Source.parquet("az://container/events/*.parquet")
Source.parquet("abfss://filesystem/events/*.parquet")

Hugging Face datasets

DuckDB can scan Hugging Face dataset files with hf:// URLs through httpfs:

alias QuackDB.{Extension, Secret, Source}

QuackDB.query!(conn, Extension.install(:httpfs))
QuackDB.query!(conn, Extension.load(:httpfs))

source =
  Source.parquet(
    "hf://datasets/datasets-examples/doc-formats-parquet-1/data/train-00000-of-00001.parquet"
  )

Private or gated datasets can use a Hugging Face secret:

QuackDB.query!(conn, Secret.create(:huggingface, name: :hf_token, token: token))

Lakehouse formats

DuckDB can scan Delta and Iceberg tables when the relevant extensions and storage credentials are configured:

alias QuackDB.Source

Source.delta("s3://bucket/delta/events")
Source.iceberg("s3://bucket/warehouse/events")

Exercise directions -> Please continue the QuackDB documentation on DuckDB data sources, picking up right after its last line.

Entries shown ->
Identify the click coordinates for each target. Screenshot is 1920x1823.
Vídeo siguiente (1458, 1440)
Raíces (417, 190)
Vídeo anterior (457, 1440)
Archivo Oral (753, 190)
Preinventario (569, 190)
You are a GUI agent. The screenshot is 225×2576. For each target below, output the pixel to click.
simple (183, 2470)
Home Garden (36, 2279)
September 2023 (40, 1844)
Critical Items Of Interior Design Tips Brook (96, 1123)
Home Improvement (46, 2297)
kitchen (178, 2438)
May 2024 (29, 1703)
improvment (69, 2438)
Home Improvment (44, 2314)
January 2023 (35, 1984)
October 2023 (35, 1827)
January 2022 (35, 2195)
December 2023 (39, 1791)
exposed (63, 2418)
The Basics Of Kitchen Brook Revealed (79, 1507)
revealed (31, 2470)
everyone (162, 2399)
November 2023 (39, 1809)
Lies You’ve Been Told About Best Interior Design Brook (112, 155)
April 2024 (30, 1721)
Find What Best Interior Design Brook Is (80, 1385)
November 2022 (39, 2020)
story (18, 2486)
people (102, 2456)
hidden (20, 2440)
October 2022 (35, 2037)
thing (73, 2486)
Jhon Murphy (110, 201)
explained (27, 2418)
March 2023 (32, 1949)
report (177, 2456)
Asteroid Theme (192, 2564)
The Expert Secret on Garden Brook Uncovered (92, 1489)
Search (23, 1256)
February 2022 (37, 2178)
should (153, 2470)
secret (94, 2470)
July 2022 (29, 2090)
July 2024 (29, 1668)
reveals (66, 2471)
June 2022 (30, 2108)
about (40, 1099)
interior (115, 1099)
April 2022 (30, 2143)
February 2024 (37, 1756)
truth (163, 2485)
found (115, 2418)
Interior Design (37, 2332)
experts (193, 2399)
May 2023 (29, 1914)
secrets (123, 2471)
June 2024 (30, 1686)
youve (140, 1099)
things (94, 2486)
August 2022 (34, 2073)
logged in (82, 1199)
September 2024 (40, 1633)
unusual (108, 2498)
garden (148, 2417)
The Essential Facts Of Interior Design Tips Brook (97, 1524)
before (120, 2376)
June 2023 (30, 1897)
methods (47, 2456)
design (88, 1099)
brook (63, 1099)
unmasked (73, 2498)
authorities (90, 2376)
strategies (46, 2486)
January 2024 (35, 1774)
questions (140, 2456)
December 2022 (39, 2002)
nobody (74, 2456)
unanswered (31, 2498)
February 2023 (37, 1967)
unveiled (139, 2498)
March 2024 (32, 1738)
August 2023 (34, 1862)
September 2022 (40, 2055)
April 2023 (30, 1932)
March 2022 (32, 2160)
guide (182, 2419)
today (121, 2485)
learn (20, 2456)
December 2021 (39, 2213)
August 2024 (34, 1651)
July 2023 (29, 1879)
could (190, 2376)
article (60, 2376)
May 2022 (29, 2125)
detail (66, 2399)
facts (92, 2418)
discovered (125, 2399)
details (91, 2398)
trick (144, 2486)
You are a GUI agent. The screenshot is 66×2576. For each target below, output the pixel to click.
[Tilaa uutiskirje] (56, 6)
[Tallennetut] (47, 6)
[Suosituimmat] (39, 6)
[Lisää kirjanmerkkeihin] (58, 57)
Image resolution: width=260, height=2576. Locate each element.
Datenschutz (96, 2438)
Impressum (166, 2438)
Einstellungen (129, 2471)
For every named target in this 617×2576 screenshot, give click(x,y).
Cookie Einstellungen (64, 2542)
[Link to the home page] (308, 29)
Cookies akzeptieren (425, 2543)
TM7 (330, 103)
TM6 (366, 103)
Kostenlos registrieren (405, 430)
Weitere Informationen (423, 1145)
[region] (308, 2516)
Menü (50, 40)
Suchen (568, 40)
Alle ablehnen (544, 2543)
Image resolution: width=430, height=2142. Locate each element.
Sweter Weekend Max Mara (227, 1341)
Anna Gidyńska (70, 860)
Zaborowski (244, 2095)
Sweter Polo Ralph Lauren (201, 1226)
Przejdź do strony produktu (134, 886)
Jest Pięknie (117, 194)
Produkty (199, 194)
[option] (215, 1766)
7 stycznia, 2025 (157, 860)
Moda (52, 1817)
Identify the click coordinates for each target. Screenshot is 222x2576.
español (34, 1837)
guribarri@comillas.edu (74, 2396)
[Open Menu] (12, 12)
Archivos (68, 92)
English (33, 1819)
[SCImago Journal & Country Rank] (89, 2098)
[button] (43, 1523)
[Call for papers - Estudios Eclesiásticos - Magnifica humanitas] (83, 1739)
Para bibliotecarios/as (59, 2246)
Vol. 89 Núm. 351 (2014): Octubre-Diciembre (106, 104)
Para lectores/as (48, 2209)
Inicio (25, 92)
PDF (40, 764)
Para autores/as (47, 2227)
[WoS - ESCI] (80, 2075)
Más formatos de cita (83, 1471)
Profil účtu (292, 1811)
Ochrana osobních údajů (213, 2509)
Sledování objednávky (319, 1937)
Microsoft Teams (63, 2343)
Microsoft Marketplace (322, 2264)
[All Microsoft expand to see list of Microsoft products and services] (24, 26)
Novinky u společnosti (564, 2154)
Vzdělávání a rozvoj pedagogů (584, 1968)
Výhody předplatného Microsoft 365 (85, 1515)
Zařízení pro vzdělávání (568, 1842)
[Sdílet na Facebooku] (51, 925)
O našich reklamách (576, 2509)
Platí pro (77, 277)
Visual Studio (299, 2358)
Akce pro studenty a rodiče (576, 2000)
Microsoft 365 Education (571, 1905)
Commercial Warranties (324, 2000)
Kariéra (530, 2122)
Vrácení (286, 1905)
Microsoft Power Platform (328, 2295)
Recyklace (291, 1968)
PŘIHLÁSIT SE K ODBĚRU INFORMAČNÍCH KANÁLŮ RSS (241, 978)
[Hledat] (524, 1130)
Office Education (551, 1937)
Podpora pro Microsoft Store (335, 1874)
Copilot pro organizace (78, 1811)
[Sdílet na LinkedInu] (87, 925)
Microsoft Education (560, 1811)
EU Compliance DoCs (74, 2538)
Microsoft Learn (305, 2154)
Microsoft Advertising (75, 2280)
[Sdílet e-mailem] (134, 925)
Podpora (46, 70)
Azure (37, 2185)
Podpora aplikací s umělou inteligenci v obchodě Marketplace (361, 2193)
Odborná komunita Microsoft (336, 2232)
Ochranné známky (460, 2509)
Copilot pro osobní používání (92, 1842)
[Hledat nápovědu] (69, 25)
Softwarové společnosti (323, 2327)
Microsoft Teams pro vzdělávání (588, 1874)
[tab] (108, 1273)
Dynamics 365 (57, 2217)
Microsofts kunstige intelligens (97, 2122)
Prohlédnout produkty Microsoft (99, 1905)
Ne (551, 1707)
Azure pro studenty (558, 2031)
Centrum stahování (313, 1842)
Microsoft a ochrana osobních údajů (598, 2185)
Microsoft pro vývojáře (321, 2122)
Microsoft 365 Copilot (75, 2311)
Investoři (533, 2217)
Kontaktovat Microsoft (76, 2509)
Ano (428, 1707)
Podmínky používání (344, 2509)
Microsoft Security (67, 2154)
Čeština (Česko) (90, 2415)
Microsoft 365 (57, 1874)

Answer to this problem ->
Use Ecto or direct SQL around those fragments just like CSV and Parquet sources:

source = Source.delta("s3://bucket/delta/events")

MyApp.AnalyticsRepo.all(
  from event in source,
    group_by: event.category,
    select: %{category: event.category, events: count()}
)

Keep lakehouse setup SQL explicit when DuckDB-specific options are clearer than another wrapper:

QuackDB.query!(conn, QuackDB.Extension.install(:delta))
QuackDB.query!(conn, QuackDB.Extension.load(:delta))
QuackDB.query!(conn, "SET azure_transport_option_type = 'curl'")